WRITTEN TASK A - In the entries below, rewrite the stretch that opens with the line containing "Toggle the show stitches eye icon" and closes with the line containing "tap(278, 28)" as a numbered list, leaving out blank lines and any pictures.

EXCERPTED TEXT -
○ ○ ○ ○ ○ ○ ○

A race condition is a concurrency failure case when two threads run the same code and access or update the same resource (e.g. data variables, stream, etc.) leaving the resource in an unknown and inconsistent state.
Race conditions often result in unexpected behavior of a program and/or corrupt data.
These sensitive parts of code that can be executed by multiple threads concurrently and may result in race conditions are called critical sections. A critical section may refer to a single block of code, but it also refers to multiple accesses to the same data variable or resource from multiple functions.
A mutex lock can be used to ensure that only one thread at a time executes a critical section of code at a time, while all other threads trying to execute the same code must wait until the currently executing thread is finished with the critical section.
Each thread must attempt to acquire the lock at the beginning of the critical section. If the lock has not been obtained, then a thread will acquire it and other threads must wait until the thread that acquired the lock releases it.
Now that we know what a mutex lock is, let’s take a closer look at a reentrant mutex lock.
What is a Reentrant Lock
A reentrant mutual exclusion lock, “reentrant mutex” or “reentrant lock” for short, is like a mutex lock except it allows a thread to acquire the lock more than once.
A reentrant lock is a synchronization primitive that may be acquired multiple times by the same thread. […] In the locked state, some thread owns the lock; in the unlocked state, no thread owns it.

○ ○ ○ ○ ○ ○ ○

DATA TO PROCESS -

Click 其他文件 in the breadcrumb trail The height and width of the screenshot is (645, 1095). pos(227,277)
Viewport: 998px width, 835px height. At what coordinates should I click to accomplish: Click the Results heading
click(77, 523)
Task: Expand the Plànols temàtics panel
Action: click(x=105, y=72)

○ ○ ○ ○ ○ ○ ○

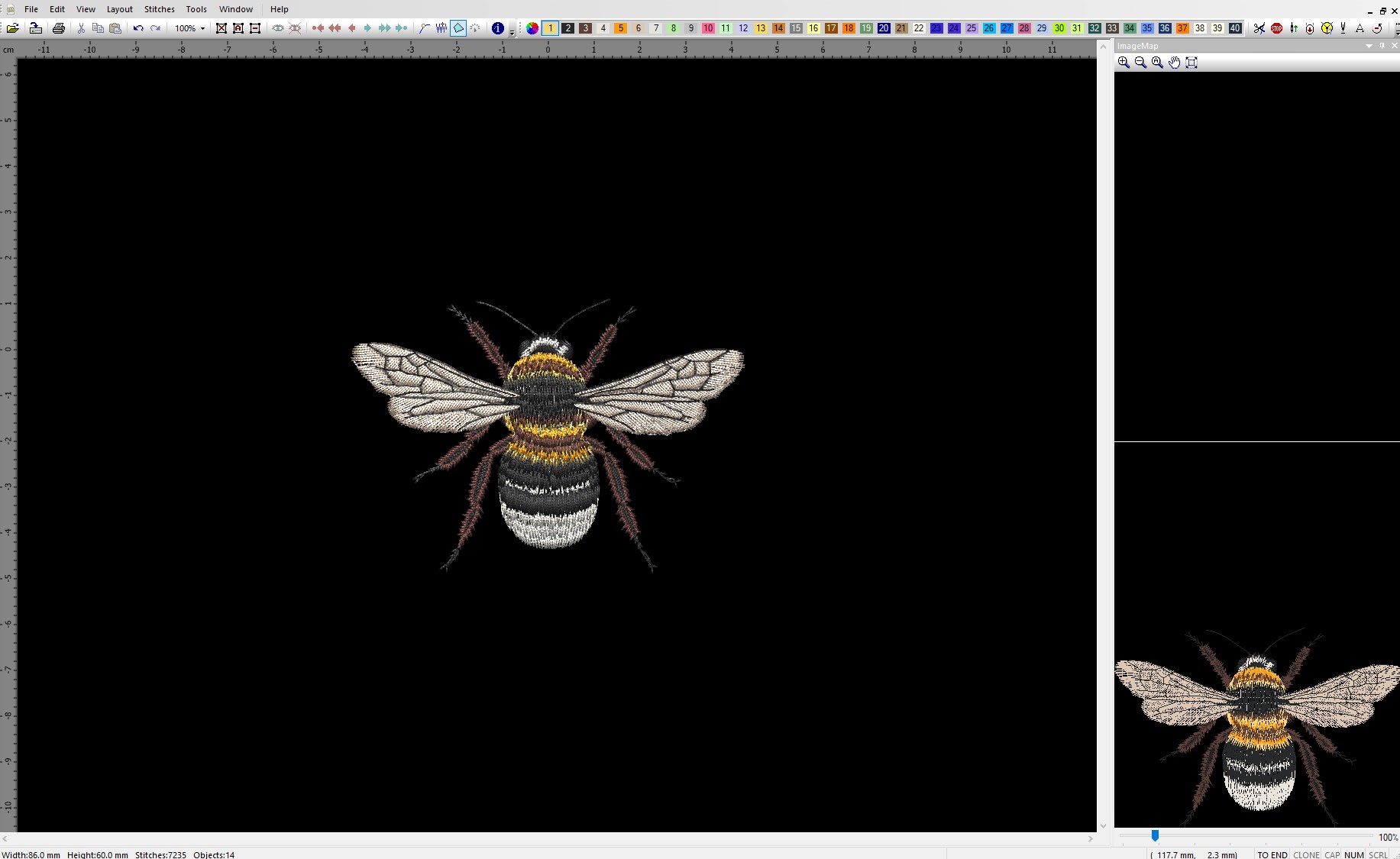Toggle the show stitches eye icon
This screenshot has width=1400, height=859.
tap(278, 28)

○ ○ ○ ○ ○ ○ ○

WRITTEN TASK B - Extend the text above on race conditions and reentrant locks from the point where it stops.

WRITTEN REPLY A -
1. Toggle the show stitches eye icon
2. This screenshot has width=1400, height=859.
3. tap(278, 28)

WRITTEN REPLY B -
— RLock Objects, threading – Thread-based parallelism.
A thread may need to acquire the same lock more than once for many reasons.
We can imagine critical sections spread across a number of functions, each protected by the same lock. A thread may call across these functions in the course of normal execution and may call into one critical section from another critical section.
A limitation of a (non-reentrant) mutex lock is that if a thread has acquired the lock that it cannot acquire it again. In fact, this situation will result in a deadlock as it will wait forever for the lock to be released so that it can be acquired, but it holds the lock and will not release it.
A reentrant lock will allow a thread to acquire the same lock again if it has already acquired it. This allows the thread to execute critical sections from within critical sections, as long as they are protected by the same reentrant lock.
Each time a thread acquires the lock it must also release it, meaning that there are recursive levels of acquire and release for the owning thread. As such, this type of lock is sometimes called a “recursive mutex lock“.
Now that we are familiar with the reentrant lock, let’s take a closer look at the difference between a lock and a reentrant lock in Python.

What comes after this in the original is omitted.